Additional options for Discriminative Active Learning

webis-de / small-text

Active Learning for Text Classification in Python

https://small-text.readthedocs.io/

MIT License

562 stars 61 forks source link

Additional options for Discriminative Active Learning #56

Closed emilysilcock closed 6 months ago

emilysilcock commented 9 months ago

Hi!

First of all, thanks so much for a fantastic library - this was amazing to discover and has saved me weeks of time.

I'm using your implementation of Discriminative Active Learning (DAL) and I believe it is cold-starting the classifier every iteration.

The DAL paper recommends further finetuning the model that was trained for classification - and in their accompanying blog post they show that this significantly outperforms cold starting the model. (Blog post: https://dsgissin.github.io/DiscriminativeActiveLearning/2018/07/05/DAL.html)

I was wondering if this could be an option in your implementation of DAL.

Thanks! Emily

chschroeder commented 9 months ago

Hi Emily, Thank you for the kind feedback! I'm happy to hear that small-text is useful to you.

I am open to any extensions of the discriminative active learning implementation. The only thing I am trying to ensure that the default parameters give you the (original) method described in the accompagnying paper. It has been a while since I implemented this, but after a brief glance at both implementation and paper I would say that the current state matches the paper. Do you agree on this?

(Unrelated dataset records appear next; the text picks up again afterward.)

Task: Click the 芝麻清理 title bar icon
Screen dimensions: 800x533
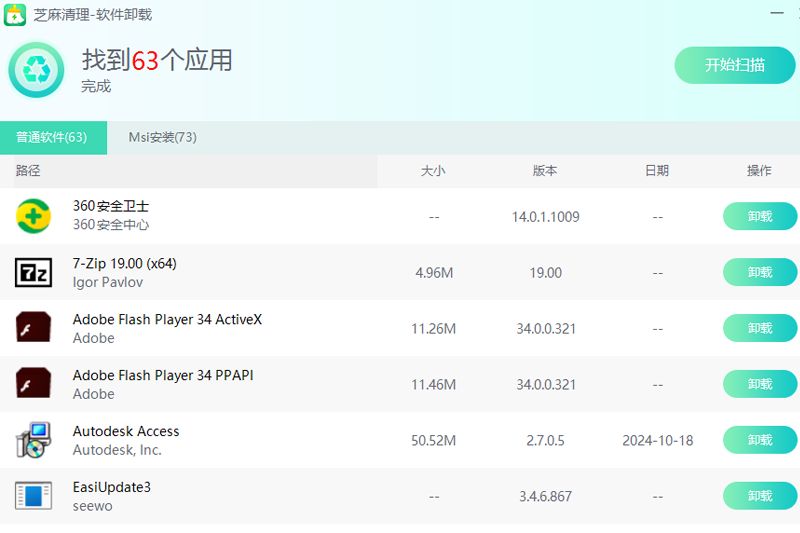Action: pyautogui.click(x=15, y=14)
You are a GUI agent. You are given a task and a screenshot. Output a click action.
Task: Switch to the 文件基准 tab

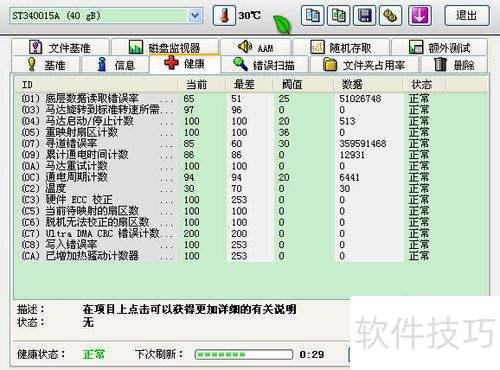click(60, 47)
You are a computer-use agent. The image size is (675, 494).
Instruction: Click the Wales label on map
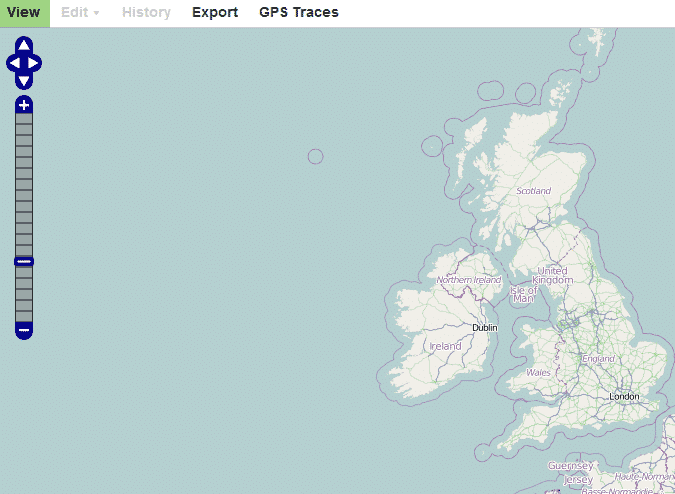click(538, 373)
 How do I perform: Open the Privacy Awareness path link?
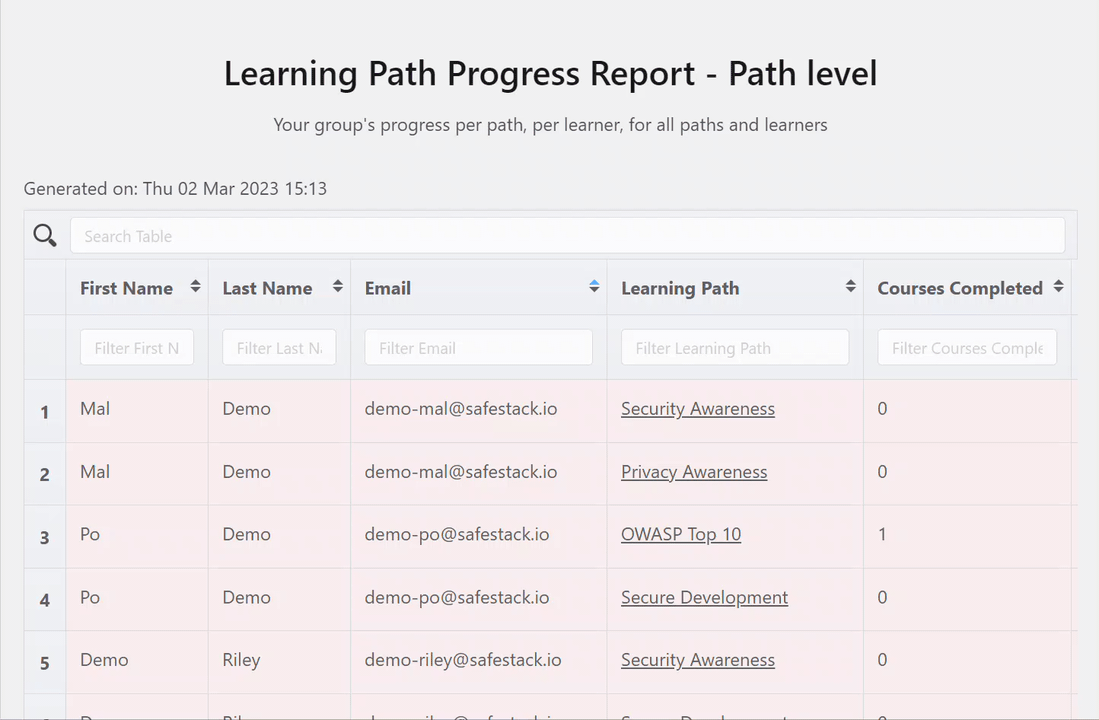point(694,472)
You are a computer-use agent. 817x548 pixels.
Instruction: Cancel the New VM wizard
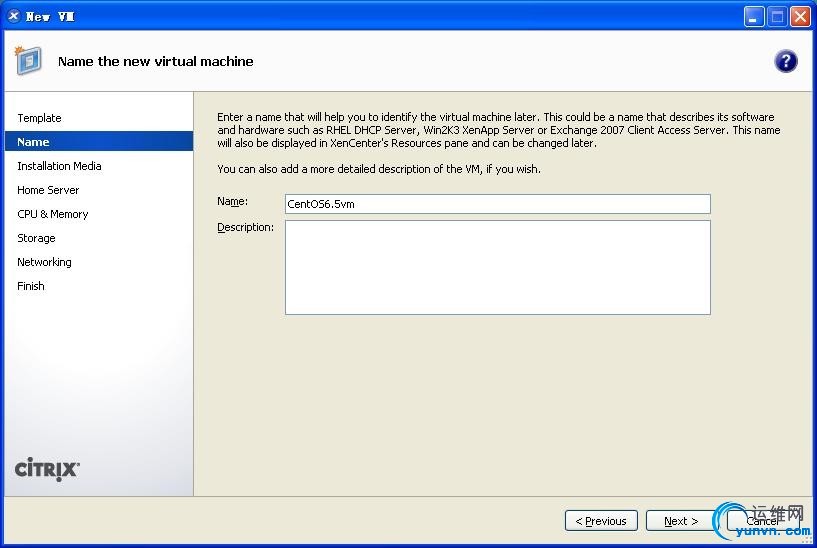click(x=762, y=521)
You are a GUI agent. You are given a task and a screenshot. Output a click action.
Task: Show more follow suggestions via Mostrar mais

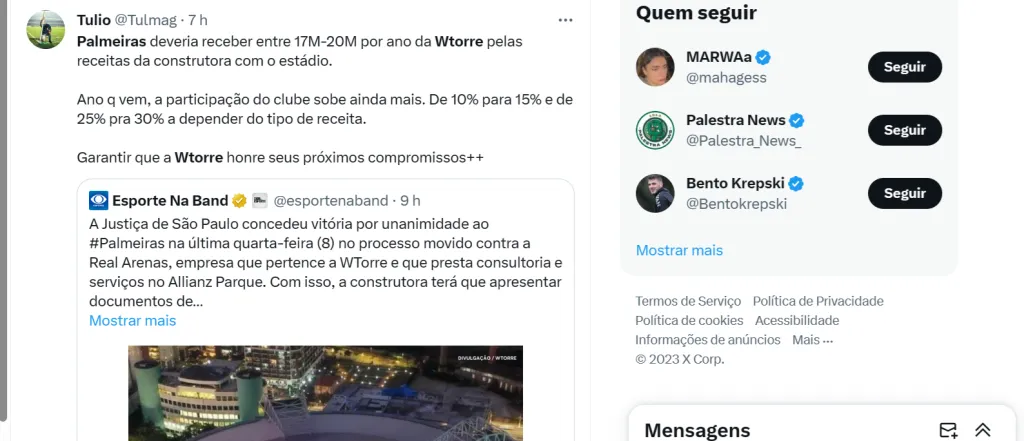coord(679,250)

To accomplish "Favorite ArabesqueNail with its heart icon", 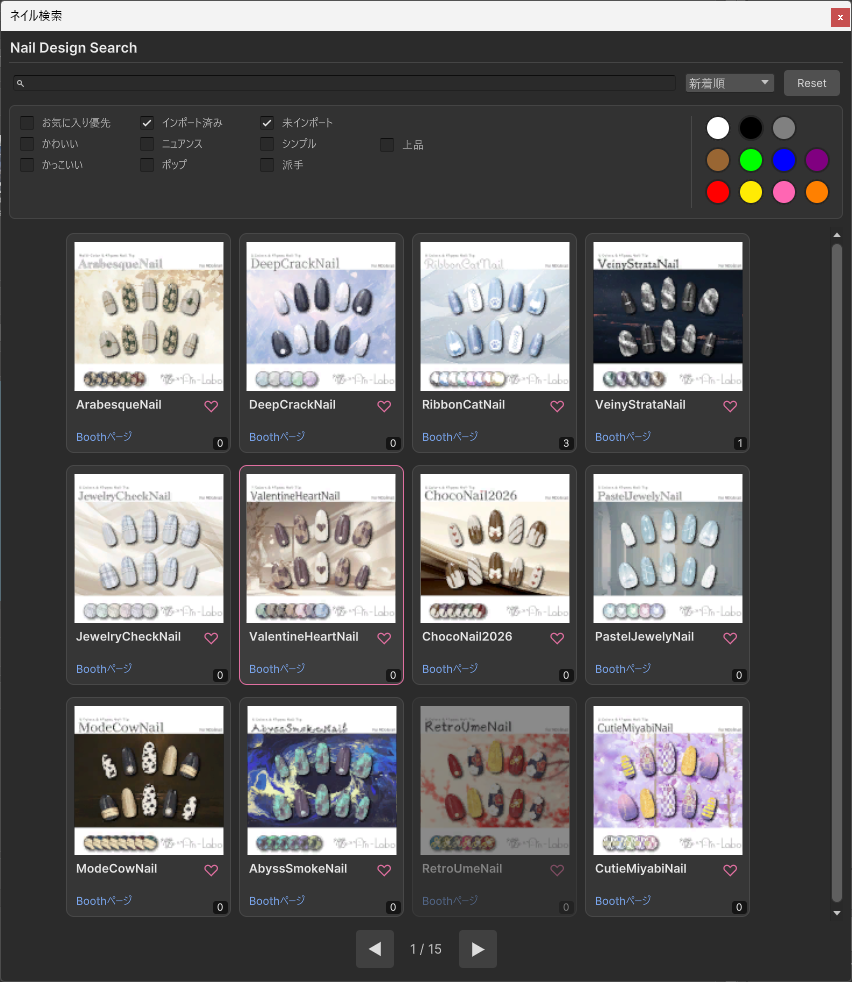I will tap(211, 406).
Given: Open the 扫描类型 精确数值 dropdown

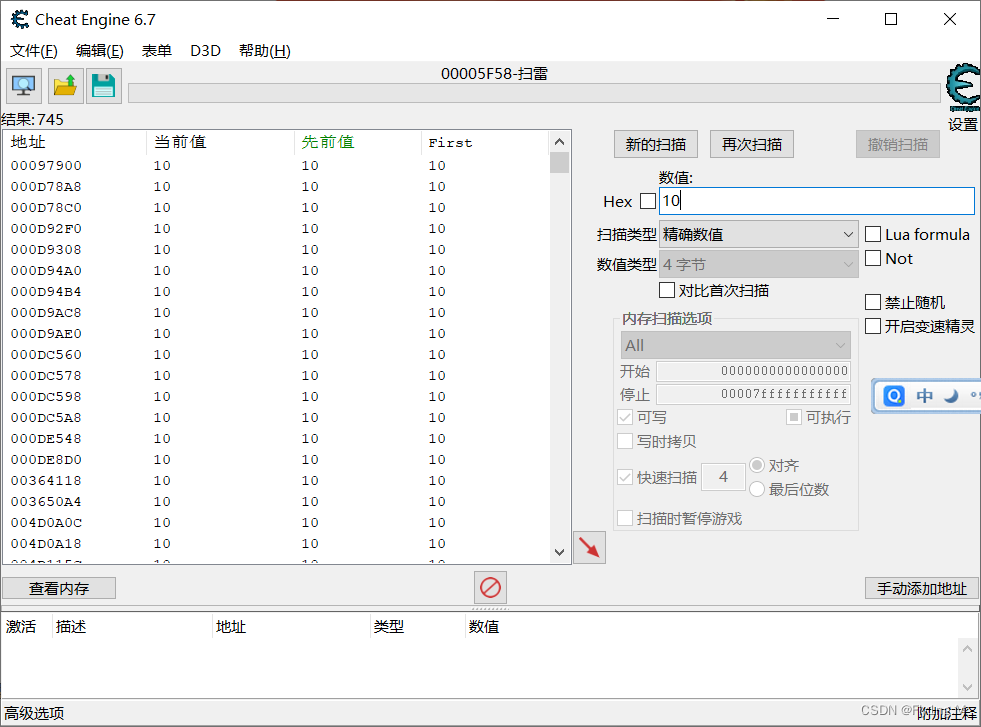Looking at the screenshot, I should [x=758, y=234].
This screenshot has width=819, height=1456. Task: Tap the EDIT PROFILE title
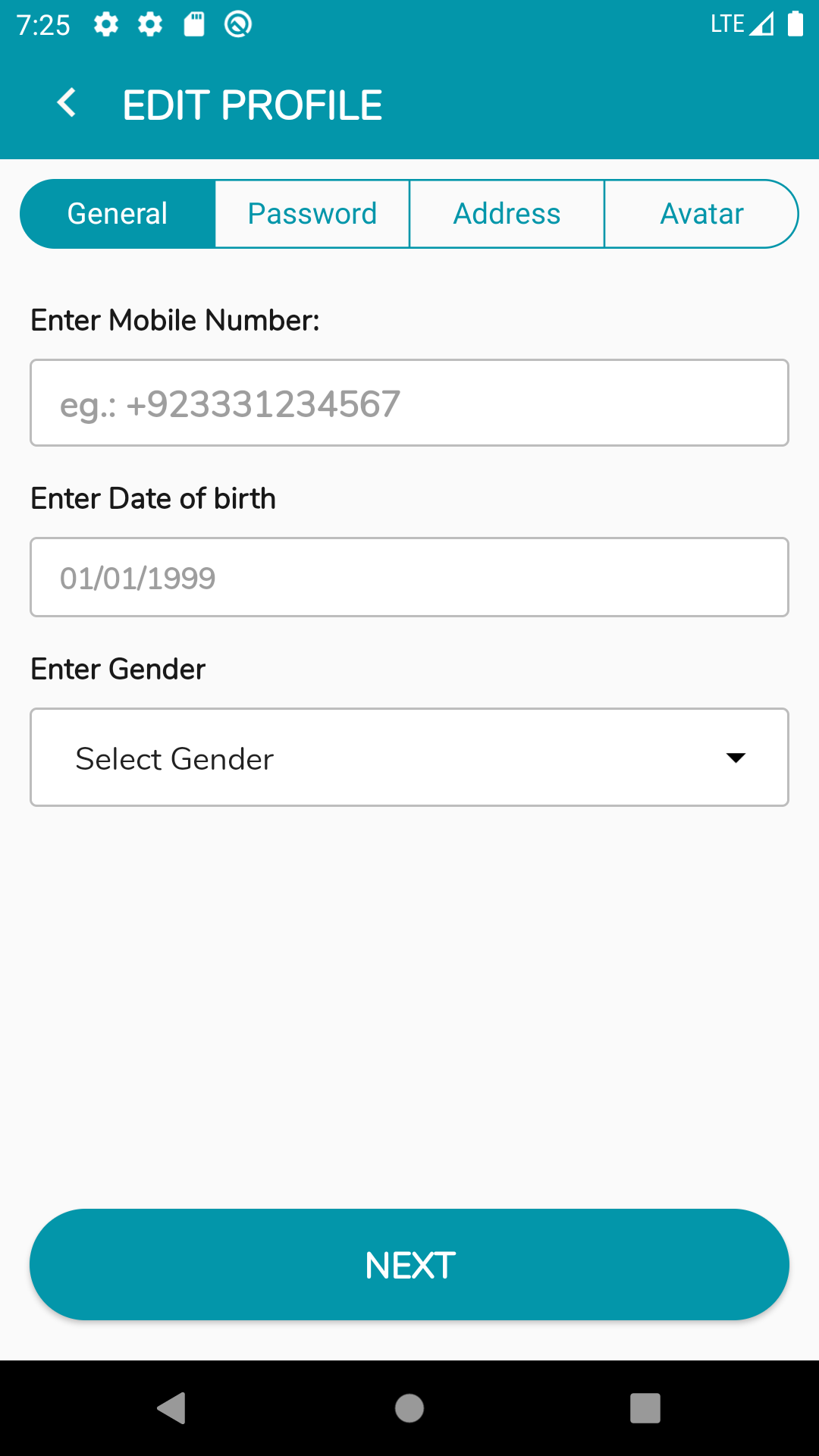pos(253,105)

Regarding the extension: Thank you for the link to this blog post; I was unaware of this. If I understand your proposal correctly, the idea is to use the current classification model as a starting point for the (discriminative) binary model. Is this accurate? If so, then this should be quite easy to add. you have a specific use case in mind for applying this strategy? This might be a good opportunity to test whether the extended implementation works as intended.

Best regards Christopher

emilysilcock commented 9 months ago

Hi Christopher,

Thanks for the super quick reply!

My understanding of the DAL paper is that their default implementation is with this extension - though they don't go into a huge amount of detail, and I might have misinterpreted! In this paragraph below, they say that using the current classification model as a starting point for the (discriminative) binary model is important for performance.

Thanks! Emily

chschroeder commented 9 months ago

Yes, I think this part, while lacking detail, explains that you can either use the original representation $\mathcal{X}$ or the learned representation $\hat{\mathcal{X}}$, where the latter is reported to be more effective. Luckily, there seems to be an implementation by the original authors to answer the remaining questions. It seems my implementation matches the "basic" discriminative active learning that operates on the original representations, but this does not change the fact that the learned representation is likely better (and also what you want in this case).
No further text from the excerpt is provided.